- _Problem details_
Each line of the data below that carries the word "will" needs to be copied.

.....

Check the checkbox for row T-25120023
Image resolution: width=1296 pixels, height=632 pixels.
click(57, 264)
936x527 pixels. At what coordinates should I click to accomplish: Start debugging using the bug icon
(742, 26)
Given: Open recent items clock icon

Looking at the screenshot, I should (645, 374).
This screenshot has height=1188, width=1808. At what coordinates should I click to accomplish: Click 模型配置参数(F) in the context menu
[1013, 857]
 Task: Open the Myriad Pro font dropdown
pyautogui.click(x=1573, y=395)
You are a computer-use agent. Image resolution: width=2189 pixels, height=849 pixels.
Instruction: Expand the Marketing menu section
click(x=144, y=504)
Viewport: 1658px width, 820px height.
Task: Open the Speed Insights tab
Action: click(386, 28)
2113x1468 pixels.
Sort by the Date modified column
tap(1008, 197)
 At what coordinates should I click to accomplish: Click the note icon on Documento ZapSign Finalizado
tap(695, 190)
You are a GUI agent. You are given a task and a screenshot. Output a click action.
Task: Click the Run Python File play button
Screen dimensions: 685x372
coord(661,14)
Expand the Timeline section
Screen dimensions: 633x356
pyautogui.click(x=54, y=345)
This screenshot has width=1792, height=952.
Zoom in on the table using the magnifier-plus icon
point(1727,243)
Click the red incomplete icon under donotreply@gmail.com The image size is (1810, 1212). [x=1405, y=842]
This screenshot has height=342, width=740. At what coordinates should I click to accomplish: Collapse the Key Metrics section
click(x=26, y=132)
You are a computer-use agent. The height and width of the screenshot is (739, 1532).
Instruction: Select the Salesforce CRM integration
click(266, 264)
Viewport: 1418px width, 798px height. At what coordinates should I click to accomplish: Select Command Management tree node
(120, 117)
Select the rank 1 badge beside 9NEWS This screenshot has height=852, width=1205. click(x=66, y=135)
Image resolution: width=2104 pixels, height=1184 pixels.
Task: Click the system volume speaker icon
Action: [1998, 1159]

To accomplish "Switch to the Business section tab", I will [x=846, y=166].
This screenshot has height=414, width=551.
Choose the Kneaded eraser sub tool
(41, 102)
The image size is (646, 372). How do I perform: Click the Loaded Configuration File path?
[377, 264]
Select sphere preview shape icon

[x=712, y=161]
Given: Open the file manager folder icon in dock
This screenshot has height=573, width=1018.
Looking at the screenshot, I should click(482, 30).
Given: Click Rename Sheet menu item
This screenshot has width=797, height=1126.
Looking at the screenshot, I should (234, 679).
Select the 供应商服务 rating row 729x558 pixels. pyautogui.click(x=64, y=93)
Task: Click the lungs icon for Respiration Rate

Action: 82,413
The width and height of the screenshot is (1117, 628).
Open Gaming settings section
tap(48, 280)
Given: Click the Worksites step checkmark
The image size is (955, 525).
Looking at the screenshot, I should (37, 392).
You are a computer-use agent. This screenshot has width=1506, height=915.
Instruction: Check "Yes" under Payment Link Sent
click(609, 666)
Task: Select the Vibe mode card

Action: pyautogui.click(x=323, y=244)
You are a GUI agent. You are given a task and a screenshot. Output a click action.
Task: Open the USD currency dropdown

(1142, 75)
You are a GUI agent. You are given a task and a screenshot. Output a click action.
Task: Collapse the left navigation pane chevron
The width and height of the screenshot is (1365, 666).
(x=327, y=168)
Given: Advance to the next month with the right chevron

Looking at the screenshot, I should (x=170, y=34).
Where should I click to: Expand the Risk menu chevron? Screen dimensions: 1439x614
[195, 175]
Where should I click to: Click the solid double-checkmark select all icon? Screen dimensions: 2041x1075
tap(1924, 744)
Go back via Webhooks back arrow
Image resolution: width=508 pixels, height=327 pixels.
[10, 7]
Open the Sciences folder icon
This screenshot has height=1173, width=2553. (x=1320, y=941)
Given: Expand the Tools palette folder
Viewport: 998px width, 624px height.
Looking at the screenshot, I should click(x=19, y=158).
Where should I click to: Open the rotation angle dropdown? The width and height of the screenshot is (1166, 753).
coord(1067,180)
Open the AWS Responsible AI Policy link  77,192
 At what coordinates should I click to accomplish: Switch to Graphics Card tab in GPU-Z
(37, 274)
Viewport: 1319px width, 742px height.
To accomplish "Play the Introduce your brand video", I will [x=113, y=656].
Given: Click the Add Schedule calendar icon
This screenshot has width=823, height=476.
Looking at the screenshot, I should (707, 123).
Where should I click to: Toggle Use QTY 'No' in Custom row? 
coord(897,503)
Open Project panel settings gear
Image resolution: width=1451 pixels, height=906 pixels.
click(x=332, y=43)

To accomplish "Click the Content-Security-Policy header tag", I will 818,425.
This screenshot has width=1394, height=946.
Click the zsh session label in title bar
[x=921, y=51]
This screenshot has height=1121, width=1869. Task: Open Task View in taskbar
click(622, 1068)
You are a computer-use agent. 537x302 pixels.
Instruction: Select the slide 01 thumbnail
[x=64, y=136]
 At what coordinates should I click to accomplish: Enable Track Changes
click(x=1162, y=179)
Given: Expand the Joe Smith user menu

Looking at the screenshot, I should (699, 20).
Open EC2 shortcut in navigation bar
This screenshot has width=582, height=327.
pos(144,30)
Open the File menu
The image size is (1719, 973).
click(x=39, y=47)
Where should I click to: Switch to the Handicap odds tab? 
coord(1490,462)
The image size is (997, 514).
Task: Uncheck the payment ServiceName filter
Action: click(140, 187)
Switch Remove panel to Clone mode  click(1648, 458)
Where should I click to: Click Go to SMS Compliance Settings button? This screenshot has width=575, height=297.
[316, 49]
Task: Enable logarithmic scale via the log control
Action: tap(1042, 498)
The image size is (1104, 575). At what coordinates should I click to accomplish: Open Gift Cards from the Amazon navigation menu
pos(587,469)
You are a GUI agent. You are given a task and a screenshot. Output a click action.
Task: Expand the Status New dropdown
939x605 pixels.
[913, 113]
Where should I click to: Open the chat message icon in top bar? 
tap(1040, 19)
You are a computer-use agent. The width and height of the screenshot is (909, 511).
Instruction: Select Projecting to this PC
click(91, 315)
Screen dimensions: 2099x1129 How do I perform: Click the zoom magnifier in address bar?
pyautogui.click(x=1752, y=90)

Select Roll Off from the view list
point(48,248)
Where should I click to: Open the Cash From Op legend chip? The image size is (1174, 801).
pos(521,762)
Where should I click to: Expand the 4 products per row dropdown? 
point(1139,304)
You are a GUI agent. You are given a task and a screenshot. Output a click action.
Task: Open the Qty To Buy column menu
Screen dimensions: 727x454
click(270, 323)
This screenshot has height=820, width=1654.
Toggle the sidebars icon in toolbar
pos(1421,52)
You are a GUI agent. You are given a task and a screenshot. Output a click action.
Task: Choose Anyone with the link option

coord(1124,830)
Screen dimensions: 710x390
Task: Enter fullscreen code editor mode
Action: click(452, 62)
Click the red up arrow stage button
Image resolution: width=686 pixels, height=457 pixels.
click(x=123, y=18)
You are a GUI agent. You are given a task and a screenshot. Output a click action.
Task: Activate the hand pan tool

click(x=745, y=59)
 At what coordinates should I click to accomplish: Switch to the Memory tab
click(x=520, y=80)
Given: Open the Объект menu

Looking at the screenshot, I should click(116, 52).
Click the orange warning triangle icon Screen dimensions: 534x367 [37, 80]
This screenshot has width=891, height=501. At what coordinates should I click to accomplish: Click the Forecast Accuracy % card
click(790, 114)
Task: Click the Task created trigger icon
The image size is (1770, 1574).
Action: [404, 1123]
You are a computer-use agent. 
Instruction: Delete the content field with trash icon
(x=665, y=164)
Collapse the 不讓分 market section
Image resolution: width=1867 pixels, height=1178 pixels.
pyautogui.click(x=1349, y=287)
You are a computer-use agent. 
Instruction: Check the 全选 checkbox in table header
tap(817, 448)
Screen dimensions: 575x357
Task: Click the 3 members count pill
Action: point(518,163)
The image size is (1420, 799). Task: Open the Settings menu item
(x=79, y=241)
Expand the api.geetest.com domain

.....

- _Response to the task_
To accomplish "Switch to the Business section tab", I will [x=846, y=166].
To accomplish "Play the Introduce your brand video", I will [x=113, y=656].
To accomplish "Click the Content-Security-Policy header tag", I will 818,425.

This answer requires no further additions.